PAGE TEXT start
The family whose home was razed claimed the demolition also destroyed a historic building that was slated for preservation.
Jewish families first settled in Lifta, an abandoned Arab village located near Jerusalem’s western entrance, in the 1950s at the behest of the Jewish Agency. The families, who were originally from Kurdistan, never received property rights to their houses, despite the fact that a quasi-governmental agency had settled them there. Then, about a decade ago, the ILA and the Jerusalem municipality began seeking eviction orders against the 13 families.
Four years ago, while the courts were still considering the issue, Lifta resident Yoni Yochanan discovered historical documents demonstrating that the state had deliberately kept the families in the dark about a procedure that would have allowed them to acquire property rights to their houses back in the 1950s. Following that discovery, most of the families began negotiating with the treasury on voluntary evacuation in exchange for compensation.
But legal proceedings against one family, the Moalems, had already advanced too far for them to be included in the negotiations. In December 2014, the Jerusalem Magistrate’s Court issued an eviction order against the Moalems, and their appeals to the district court and the Supreme Court were rejected.
Thus the family left the house last week, and on Sunday, the ILA’s bulldozers arrived to demolish it.
Attorney Moti Shimon, who represents the Moalems, said that in the process of destroying their house, the ILA also destroyed an older building that was part of the original Arab village and had been slated for preservation.
Liz Moalem, the matriarch of the family, is still grieving the loss of her home. “My husband’s grandfather and grandmother met in Lifta, through two of the families that were living there,” she said. “My mother-in-law was born in Lifta. They’ve done us wrong. They tied a rope around our necks.”
“It was the Jewish Agency that put us here; I have all the historical documents,” added Yochanan. “The fact that our rights weren’t resolved is due to racism. The family’s eviction is a continuation of the original sin.”
The ILA said the families had squatted on ILA land, built houses there illegally and even rented them to third parties. The court rulings in the case “determined unequivocally that they must vacate the land without any compensation.”
“The building that was destroyed was a new building built on top of the remnants of an older, destroyed building that wasn’t earmarked for preservation,” it continued. “The Israel Antiquities Authority consented to the demolition of the entire structure.”
PAGE TEXT end
DATA BLOCK start
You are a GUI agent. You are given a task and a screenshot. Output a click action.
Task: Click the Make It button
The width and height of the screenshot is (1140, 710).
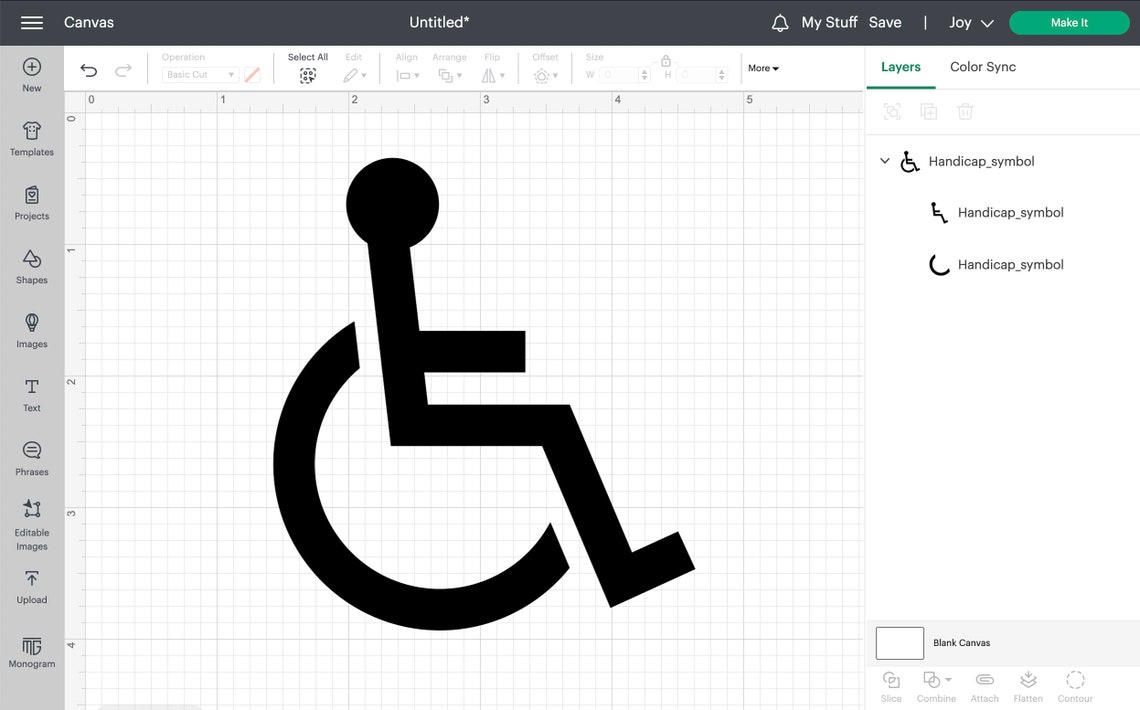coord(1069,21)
DATA BLOCK end
* [TASK GOAL]:
Answer these from the text about Lifta:
1. Where were the Jewish families who settled in Lifta originally from?
2. In what month and year did the Jerusalem Magistrate's Court issue an eviction order against the Moalems?
3. Which authority does the ILA say consented to the demolition of the entire structure?
The data plays no part in what is asked here.

* [OUTPUT OF THE EXERCISE]:
1. Kurdistan
2. December 2014
3. The Israel Antiquities Authority